I would like to assure that several numpy arrays I'm allocating are properly freed.
I'm curious is there is any module that will let me track an object and print whenever its memory is de-allocated.
For context I'm asking the question because when I reach a certain point in my program the system monitor shows that python is using 300ishMB. Then I execute 2 commands: the first creates a list of numpy arrays which comes to about 1GB in size. The next command performs vstack on this list which further increases memory by about 1GB. Then I take this big numpy array, do some math get an answer which is about 1MB (8000 x 128 uint8 ndarray). The other arrays are no longer needed, so they should be unallocated at the end of the function. However, after I return from the function and collect garbage I'm still left with Python using 1GB of memory. Where did those 700MB come from!?

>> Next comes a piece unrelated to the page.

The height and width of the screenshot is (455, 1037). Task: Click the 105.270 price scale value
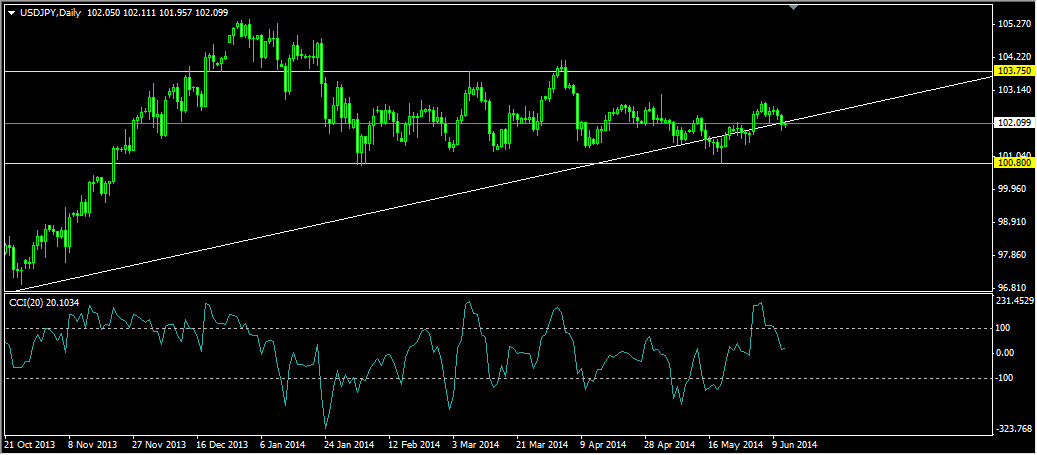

I'll further illustrate the example with sudo-code
def myfunc(api):
# Gets a list of 1000 1MB arrays
list_ = api.get_arrays()
# Stacks into a big 1GB array
bigarray = np.vstack(list_)
# Summarizes big array using about 1MB
smallarray = api.cluster(bigarray)
# I shouldn't really need del statements
del list_
del bigarray
return smallarray
def main():
# I do preprocessing stuff and have about 300MB in memory
# It costs about 2GB to run this function, but that should all be freed at the end
smallarray = myfunc(api)
# There is 700MB of extra memory allocated! Where did it come from!?
To debug this I was thinking it would be useful to ensure that those numpy arrays are actually gone. Maybe someone has a better idea, but hopefully someone at least has an idea.